Prior to working with Shelby Township, Weipert spent roughly 25 years maintaining the tow yard and policies for the Troy Police Department. In that time, he oversaw such activities as the 2009 re-write of Troy’s towing contract.
“He worked with the Troy Police Department, and I’ve talked to people who worked with him, and he’s a very professional and stand-up guy,” Woelkers said of Weipert.
“He’s well-recognized in the towing industry, and he’s definitely a qualified consultant to prepare a report. And based on the report I looked at, there were some questions that needed to be answered.”
Weipert’s initial report resulted in two “2.5 inch binders” that, according to the state police report, cited “civil issues related to the relationship between Nightingale Towing Service and the township of Shelby,” and “what is believed to be criminal issues related to Nightingale Towing Service and the township of Shelby.”

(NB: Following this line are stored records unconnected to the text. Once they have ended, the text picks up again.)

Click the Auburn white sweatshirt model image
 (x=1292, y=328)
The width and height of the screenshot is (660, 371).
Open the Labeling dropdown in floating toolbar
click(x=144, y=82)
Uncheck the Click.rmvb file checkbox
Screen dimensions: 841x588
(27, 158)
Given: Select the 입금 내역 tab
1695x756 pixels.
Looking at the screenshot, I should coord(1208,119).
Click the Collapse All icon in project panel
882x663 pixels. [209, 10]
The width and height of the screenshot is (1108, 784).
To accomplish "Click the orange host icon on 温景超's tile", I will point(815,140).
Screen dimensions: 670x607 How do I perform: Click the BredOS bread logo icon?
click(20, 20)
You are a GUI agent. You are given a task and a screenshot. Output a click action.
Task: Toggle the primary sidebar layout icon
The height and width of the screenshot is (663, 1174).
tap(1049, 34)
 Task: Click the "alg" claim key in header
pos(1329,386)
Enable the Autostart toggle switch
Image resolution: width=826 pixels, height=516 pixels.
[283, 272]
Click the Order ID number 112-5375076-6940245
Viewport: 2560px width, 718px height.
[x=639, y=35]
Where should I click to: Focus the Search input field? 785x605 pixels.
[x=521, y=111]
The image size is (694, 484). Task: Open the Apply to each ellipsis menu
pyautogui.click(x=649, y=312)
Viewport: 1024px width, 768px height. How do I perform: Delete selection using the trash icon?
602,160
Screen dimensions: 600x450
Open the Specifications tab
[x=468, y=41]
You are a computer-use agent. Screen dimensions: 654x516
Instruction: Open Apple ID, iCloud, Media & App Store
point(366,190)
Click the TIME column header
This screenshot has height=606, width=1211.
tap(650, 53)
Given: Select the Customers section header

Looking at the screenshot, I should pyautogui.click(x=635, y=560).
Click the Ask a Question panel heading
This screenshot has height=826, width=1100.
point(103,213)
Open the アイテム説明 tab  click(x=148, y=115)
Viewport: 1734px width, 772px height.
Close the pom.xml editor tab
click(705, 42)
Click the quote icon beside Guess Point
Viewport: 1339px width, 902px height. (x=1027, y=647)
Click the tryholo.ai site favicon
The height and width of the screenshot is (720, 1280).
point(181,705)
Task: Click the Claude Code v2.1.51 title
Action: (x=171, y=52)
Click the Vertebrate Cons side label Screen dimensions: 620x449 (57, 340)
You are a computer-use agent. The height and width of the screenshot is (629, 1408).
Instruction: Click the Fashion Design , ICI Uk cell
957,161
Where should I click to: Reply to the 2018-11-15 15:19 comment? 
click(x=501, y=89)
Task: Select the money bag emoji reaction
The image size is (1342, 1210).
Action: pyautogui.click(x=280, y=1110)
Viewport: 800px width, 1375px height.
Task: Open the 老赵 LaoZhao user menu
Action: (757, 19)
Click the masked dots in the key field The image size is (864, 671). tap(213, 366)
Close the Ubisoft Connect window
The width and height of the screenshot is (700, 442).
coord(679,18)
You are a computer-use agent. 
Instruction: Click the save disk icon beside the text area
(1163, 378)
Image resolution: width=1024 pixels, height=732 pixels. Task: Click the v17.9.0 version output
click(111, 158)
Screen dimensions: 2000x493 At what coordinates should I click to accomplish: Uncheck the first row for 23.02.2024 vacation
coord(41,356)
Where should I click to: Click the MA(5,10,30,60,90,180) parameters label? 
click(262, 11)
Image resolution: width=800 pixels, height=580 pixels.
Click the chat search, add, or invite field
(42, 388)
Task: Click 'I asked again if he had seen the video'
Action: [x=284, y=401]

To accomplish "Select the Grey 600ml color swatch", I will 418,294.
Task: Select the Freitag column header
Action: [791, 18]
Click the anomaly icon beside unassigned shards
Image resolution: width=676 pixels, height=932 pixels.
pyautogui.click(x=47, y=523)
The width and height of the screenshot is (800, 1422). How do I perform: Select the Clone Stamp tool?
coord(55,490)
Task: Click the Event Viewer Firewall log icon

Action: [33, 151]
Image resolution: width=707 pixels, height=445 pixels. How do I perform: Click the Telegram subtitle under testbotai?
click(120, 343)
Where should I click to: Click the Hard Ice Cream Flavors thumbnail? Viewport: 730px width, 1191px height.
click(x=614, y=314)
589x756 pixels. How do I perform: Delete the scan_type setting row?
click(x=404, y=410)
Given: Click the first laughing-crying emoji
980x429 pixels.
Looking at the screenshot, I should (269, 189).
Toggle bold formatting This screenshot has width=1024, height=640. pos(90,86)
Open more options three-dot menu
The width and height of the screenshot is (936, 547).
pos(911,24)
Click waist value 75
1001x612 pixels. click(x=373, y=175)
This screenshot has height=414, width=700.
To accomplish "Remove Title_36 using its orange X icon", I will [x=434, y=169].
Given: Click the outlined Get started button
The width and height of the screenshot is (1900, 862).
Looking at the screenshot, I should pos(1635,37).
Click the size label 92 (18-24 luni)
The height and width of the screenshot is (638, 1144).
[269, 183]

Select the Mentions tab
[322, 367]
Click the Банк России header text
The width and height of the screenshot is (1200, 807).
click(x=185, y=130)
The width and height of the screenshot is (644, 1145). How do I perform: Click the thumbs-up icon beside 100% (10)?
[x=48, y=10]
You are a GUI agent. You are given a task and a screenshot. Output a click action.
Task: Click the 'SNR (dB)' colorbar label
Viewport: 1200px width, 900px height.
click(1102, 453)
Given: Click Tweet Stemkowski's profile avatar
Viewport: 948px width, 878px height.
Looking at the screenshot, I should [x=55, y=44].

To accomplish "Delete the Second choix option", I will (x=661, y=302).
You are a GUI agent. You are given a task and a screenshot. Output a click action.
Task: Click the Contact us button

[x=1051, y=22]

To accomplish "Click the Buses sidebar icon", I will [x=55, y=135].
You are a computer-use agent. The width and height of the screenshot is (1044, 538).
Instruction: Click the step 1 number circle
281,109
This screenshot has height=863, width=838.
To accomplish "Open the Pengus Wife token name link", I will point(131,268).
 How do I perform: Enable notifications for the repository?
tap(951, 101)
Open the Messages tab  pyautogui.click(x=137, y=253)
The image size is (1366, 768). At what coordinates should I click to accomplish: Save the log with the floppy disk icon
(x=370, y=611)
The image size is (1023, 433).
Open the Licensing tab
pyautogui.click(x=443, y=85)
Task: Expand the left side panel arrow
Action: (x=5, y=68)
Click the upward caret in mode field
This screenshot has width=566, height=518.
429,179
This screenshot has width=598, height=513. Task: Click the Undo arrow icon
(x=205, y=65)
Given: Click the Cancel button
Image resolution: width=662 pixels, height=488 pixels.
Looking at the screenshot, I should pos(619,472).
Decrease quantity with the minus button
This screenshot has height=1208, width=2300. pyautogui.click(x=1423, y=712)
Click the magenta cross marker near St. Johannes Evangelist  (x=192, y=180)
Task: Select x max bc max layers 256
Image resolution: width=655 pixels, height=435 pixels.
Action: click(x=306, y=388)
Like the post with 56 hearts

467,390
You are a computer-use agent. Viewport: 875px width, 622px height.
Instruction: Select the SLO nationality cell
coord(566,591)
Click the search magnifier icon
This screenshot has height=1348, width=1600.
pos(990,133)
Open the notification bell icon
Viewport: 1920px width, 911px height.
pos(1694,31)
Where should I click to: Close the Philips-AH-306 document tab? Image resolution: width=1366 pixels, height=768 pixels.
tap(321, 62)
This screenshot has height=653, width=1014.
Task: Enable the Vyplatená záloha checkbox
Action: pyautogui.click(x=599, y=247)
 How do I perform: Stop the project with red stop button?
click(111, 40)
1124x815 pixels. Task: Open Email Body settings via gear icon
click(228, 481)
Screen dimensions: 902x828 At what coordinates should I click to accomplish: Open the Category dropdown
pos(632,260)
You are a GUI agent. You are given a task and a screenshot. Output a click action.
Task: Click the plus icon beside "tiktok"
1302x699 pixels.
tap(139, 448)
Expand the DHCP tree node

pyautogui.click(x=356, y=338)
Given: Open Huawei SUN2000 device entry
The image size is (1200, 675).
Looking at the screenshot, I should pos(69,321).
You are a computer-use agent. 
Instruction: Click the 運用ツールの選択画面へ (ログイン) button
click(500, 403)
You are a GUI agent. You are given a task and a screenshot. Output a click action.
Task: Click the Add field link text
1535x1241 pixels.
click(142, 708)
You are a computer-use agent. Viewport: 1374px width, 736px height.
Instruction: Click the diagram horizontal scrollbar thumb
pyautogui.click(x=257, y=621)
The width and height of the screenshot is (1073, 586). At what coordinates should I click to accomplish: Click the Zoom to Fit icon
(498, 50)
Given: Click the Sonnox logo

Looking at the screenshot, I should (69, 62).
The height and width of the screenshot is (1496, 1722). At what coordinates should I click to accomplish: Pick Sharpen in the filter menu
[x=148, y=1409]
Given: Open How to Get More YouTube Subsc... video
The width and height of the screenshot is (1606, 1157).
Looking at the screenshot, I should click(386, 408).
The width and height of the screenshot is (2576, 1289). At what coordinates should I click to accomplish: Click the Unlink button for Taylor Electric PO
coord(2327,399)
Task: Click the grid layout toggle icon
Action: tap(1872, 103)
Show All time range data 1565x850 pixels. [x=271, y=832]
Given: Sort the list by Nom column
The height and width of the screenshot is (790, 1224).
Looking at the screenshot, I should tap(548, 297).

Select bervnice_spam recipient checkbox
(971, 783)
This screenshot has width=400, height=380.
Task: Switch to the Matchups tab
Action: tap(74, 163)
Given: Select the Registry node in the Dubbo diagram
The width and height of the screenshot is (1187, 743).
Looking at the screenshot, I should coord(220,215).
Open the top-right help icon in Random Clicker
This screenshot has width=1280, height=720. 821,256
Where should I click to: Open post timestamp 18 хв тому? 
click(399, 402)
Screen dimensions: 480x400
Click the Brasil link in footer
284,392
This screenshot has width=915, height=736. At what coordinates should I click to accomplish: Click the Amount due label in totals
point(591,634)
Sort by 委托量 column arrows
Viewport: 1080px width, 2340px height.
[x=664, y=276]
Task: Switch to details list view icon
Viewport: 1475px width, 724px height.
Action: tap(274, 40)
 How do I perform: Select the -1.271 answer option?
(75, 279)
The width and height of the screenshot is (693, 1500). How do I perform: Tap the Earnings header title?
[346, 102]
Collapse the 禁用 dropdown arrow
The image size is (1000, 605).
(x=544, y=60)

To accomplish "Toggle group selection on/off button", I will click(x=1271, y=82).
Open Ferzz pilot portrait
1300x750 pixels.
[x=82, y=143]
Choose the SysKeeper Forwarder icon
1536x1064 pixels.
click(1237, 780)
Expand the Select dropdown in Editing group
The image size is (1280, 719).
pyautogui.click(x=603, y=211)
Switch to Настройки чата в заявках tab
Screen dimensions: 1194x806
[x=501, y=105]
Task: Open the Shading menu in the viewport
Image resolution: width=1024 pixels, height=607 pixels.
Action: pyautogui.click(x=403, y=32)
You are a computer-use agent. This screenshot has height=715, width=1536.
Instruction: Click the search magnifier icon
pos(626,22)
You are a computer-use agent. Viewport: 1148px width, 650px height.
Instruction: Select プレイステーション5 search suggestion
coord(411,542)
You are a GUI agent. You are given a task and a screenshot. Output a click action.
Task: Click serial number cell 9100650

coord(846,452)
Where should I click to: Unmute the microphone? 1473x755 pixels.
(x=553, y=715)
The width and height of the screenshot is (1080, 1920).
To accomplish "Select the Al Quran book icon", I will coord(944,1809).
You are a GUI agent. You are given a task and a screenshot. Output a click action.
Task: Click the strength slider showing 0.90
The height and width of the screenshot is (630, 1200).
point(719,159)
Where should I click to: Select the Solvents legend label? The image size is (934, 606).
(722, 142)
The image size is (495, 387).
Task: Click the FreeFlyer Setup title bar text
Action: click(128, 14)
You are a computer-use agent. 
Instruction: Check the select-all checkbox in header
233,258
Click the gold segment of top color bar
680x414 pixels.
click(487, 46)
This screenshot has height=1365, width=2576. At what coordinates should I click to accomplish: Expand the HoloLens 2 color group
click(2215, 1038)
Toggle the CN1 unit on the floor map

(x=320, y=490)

“The towing consultant, the supervisor and me had a meeting, and based on the towing consultant’s recommendation, (Weipert) said there appeared to some possible criminal violations of towing laws and towing statutes,” Woelkers said.
“We agreed we should have the state police investigate because they enforce most of those towing statutes. We felt they had the expertise and professionalism to take a look at his report and say whether or not there was any criminal activity involved.”
The state police said there was no evidence of any criminal activities, and all the TR-208 forms, which are filed with the Secretary of State to transfer the title of an abandoned, scrap vehicle taken into custody by law enforcement, were signed by the Shelby Township Police Department.
“There was nothing criminal found,” Woelkers reaffirmed of the report’s findings. “It was procedural, and we’ve taken the steps to correct that.”